Telemetry and traffic visualization
We use Prometheus to collect telemetry. Envoy just provides detailed metrics like the number of requests per second, the number of active connections, the statistics of the response of Circuit Breaker, and much, much more. As a result, we collect from it deschboards like this:
We also have a service that, based on telemetry from Prometheus, builds a graph of service dependencies and visualizes traffic intensity using Vizceral from Netflix:
Track request path
Telemetry is wonderful, it helps a lot. However, the picture would be incomplete if it is impossible to trace the path of a particular request. Fortunately, Envoy supports Distributed tracing technology in the Zipkin / Jaeger (X-b3-headers) format.

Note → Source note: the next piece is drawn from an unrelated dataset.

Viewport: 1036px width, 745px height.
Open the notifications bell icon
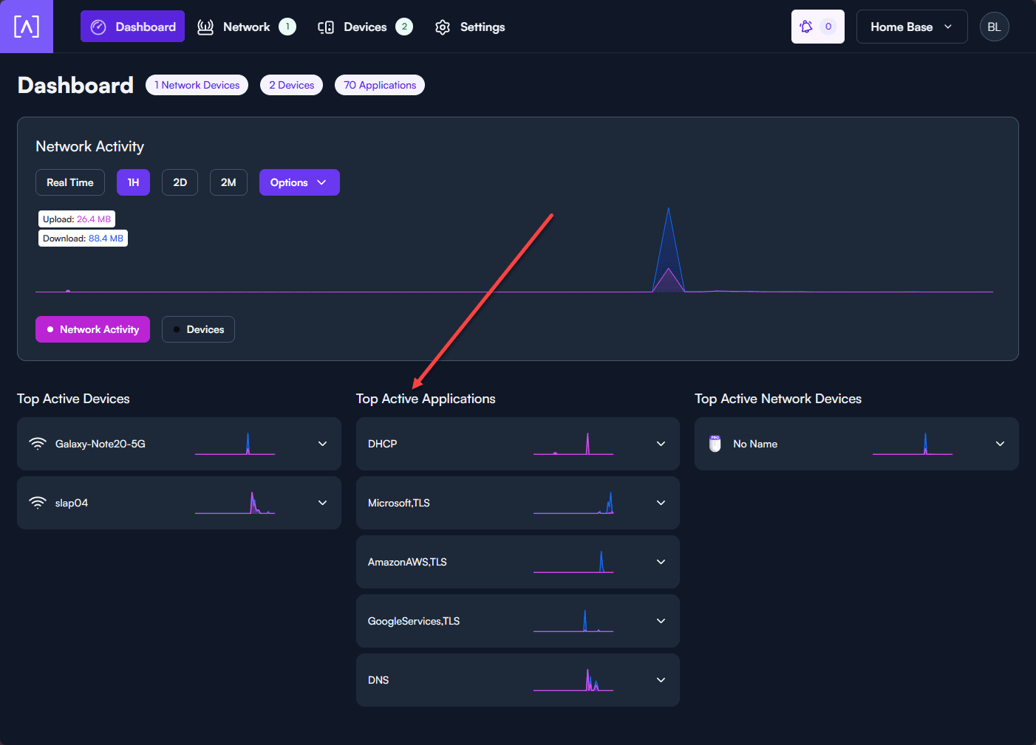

However, I must say that, although not completely, we left Jaeger in the direction of Elastic APM (Application Performance Management). This analytics service is part of Kibana, which we ourselves host. The product from Elastic is, in our opinion, a more comprehensive solution than Jaeger, which combines logs, APM and Distributed tracing. The jaeger tracing collected by Envoy, despite the fact that it does not allow you to look inside the application, has helped us more than once and is now used in services on third-party images where there is no way to add Elastic APM. In the case of both Jaeger and Elastic APM, I had to run my hands into the application code so that they could pass HTTP headers along the chain and write trace-id to the logs. In the case of Jaeger, this is a self-written library, and Elastic provides an agent for all the languages that we use.
Summary of implementation and next steps
At the moment, Service Mesh covers all the network interactions within each of our virtual networks. It is only about the services of development teams – infrastructure services have decided not to cover yet. This is basically HTTP / 1, but there is still a bit of TCP or Redis. There is no interworking through Mesh yet, but we will pack it too. This also applies to how we now configure external load balancers. They still have too much routing logic that would fit in the Service Mesh much more naturally.
Investments in Ops-expertise within specific teams will allow you to more fully reveal the capabilities of Mesh: traffic separation, failure simulation, more advanced Canary than we have now. Most likely, we will switch to an industry standard like Istio and a centralized configuration.
Pros and Cons of our Service Mesh
So, for ourselves, we highlight the following advantages of our Service Mesh implementation approach:
- At the time of the deployment of the service, its configuration changes and only its proxy – there is no way to completely break the entire network.
- Service Discovery becomes much more compact, since you only need to monitor the service dependencies of a particular service. The c-plane memory consumption is about 10MB and, of course, varies on the number of services that are indicated as dependencies of a particular service, but not significantly. Let’s say a dozen dependencies won’t even add a few megabytes. At the same time, Envoy can be configured with a maximum of 150 MB of RAM, which is enough for our most loaded services. Services that need to keep less than 100 RPS fit into 30 MB.
- Simplicity achieved for the developer. With the help of one daw and 2-3 krutilok they get a configured proxy for incoming and outgoing requests and tracing.
- The solution does not require manual intervention – since it was in production, I have never had to be distracted by it.
- Not very flexible configuration, as we deliberately reduced the number of settings for proxies.
- To start using some new Envoy features, you have to crawl into the code of the self-written front-end system.
- To centrally update the proxy, you will have to do a massive redo (on the other hand, the process is easier to control).